Other elements of the framework include Speech Synthesis Markup Language (SSML), which is used for creating spoken prompts; Voice Browser Call Control (CCXML), which provides telephony call-control support for VoiceXML and other dialog systems; and Semantic Interpretation for Speech Recognition, which defines links between grammar rules and application semantics so that an application recognizes that two spoken variations of the same element, such as "Coke" and "Coca-Cola," should be treated as the same response.
VoiceXML, already is broadly adopted. It has become a standard scripting language for making Web content accessible via voice and phone - letting users make selections and provide information by talking instead of touching numbers on a keypad.
"VoiceXML allows users to create a description of a dialog between computer and user that can output text, graphics, synthesized speech, digitized audio - and also provide a means to recognize inputs from all these sources," says Ron Schmelzer, a senior analyst at ZapThink. "What makes VoiceXML cool is that you can specify an interface for application functionality that is not Web-based, but specify it in a way that allows Web developers to control how these voice-based application interfaces work."
Scores of vendors have deployed VoiceXML 2.0-compliant applications, products and services, including HP, IBM, Lucent, Motorola and Nuance.
Meanwhile, Microsoft is making waves with its Speech Server 2004 speech-recognition platform. Bill Gates, Microsoft's chairman and chief software architect, is scheduled to formally launch the Standard and Enterprise editions at the SpeechTEK conference.
With Speech Server, Visual Studio .Net developers can write applications that recognize spoken commands, convert text to speech and generate spoken prompts by adding code based on XML and Speech Application Language Tags (SALT) technologies to existing Web applications.
SALT is the Microsoft-backed alternative to VoiceXML. It's not nearly as far along in the standards process - currently it is under consideration by the W3C. But it has industry support: Members of the SALT Forum include founding companies Cisco, Comverse, Intel, Microsoft and Philips, along with Compaq and Siemens Enterprise Networks.

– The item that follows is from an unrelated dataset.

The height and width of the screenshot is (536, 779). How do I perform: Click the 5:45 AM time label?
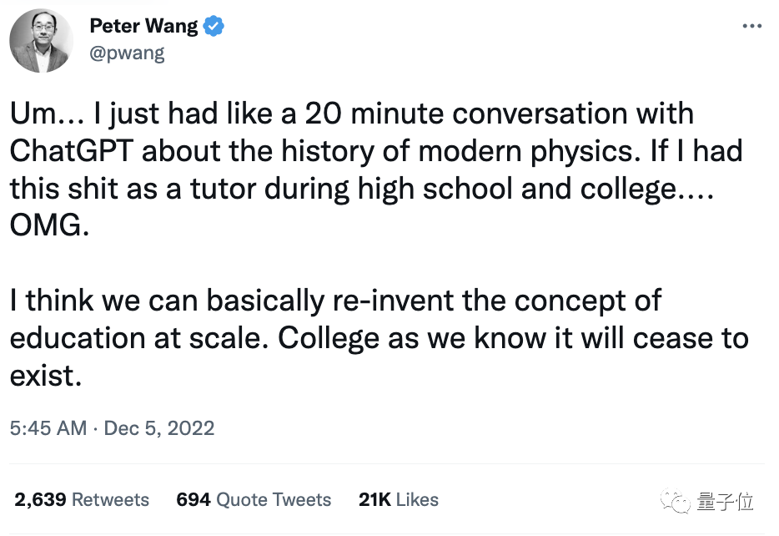click(48, 428)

Speech Server takes calls and communicates with a Web server via XML and SALT, and makes applications offered online available through the phone, says James Mastan, director of marketing for Microsoft's Speech Server group.

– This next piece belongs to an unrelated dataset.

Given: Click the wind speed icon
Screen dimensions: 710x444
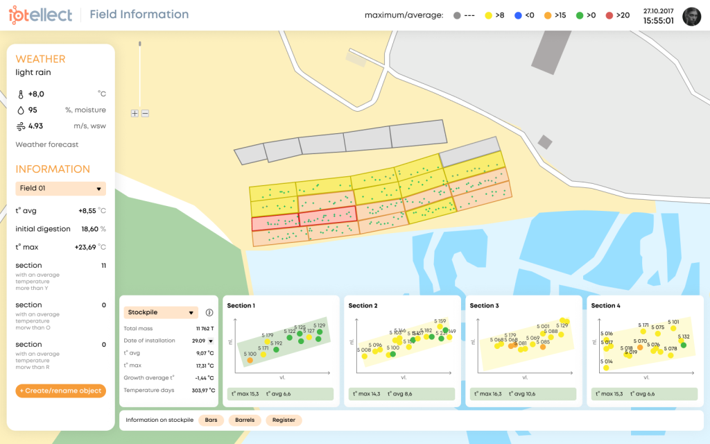Looking at the screenshot, I should 21,126.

Developers can use Visual Studio to build applications, and Speech Server runs just like any other Microsoft server product, Mastan says. "It's not some black box in a call center that you have to program for in some weird language and you can't maintain yourself because you don't know how it works," he says. Ease of use is at the center of the VoiceXML vs. SALT voice browser specification battle.
Microsoft argues that SALT is easier to use because of its Visual Basic tie-in, whereas VoiceXML requires more telephony-type skills, says Bill Meisel, president of speech-technology research company TMA Associates. There's some validity to that position, he says.
"It's much easier for an IT department that has been focused on a Microsoft development environment to use a SALT solution," Meisel says. "On the other hand, telephone application developers classically have used tool kits that are very specialized for telephony. For them, VoiceXML is a much more natural solution."
Steve Chambers, general manager of ScanSoft's network speech division, expects users of the two standards to become divided along familiar lines: .Net converts choosing SALT, and Java shops going with VoiceXML. ScanSoft, whose products include speech-recognition and text-to-speech converters, will support both standards, Chambers says.
Dave Raggett, activity lead for the W3C's voice browser and multimodal working groups, says the two specifications could someday merge. The voice browser working group is focusing on the next major version of VoiceXML, which will incorporate ideas from SALT, among other sources, Raggett says.
Meanwhile, Microsoft's entry will stir the speech-recognition market, but the vendor likely won't become a competitive threat until it releases its second- and third-generation products, says Steve Cramoysan, a principal analyst at Gartner.
IDG News Service correspondent Joris Evers contributed to this story.